In summary, the acceptable consent model for a clinical effectiveness trial using a cluster RCT design may differ from one jurisdiction to the next, and researchers must be aware that the approval given by one research ethics board will not necessarily translate into approval in other jurisdictions. Given the research question and study design, we aim to recruit only study sites that are able to obtain a waiver of consent for the reasons summarized above.

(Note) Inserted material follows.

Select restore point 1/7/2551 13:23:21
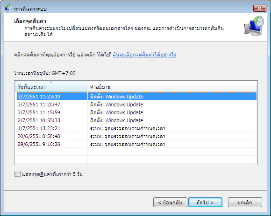Viewport: 271px width, 216px height. pyautogui.click(x=136, y=128)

In accordance with good clinical practice and expectations by research ethics boards, all protocol modifications are communicated to investigators and ethics boards, and the registration on
clinicaltrials.gov is updated.
Safety
Vancomycin has well-known adverse effects of nephrotoxicity and ototoxicity; however, these adverse effects have virtually never been reported with trough levels lower than 15 mg/L and 50 mg/L, respectively. Trough levels after one single dose will remain below this toxic level; thus, a single dose is very unlikely to cause significant renal injury or ototoxicity. Even when three more doses are administered in the long-term strategy, these side effects are highly unlikely and a steady state would not yet have been reached. However, due to concerns by some surgeons, perioperative physicians, and intensivists, vancomycin levels have been occasionally been measured in patients that they deemed at risk of kidney injury. In the light of the availability of these data and a recent study that found an increase in acute kidney injury with combination prophylaxis [
15], we will conduct a review of postoperative vancomycin levels that had been measured by intensivists during our longer-term combination treatment strategy at one of our study sites.
Given that only antibiotics that are routinely used for perioperative prophylaxis are administered as part of this study, a data safety and monitoring committee was not deemed to be necessary for the pilot study.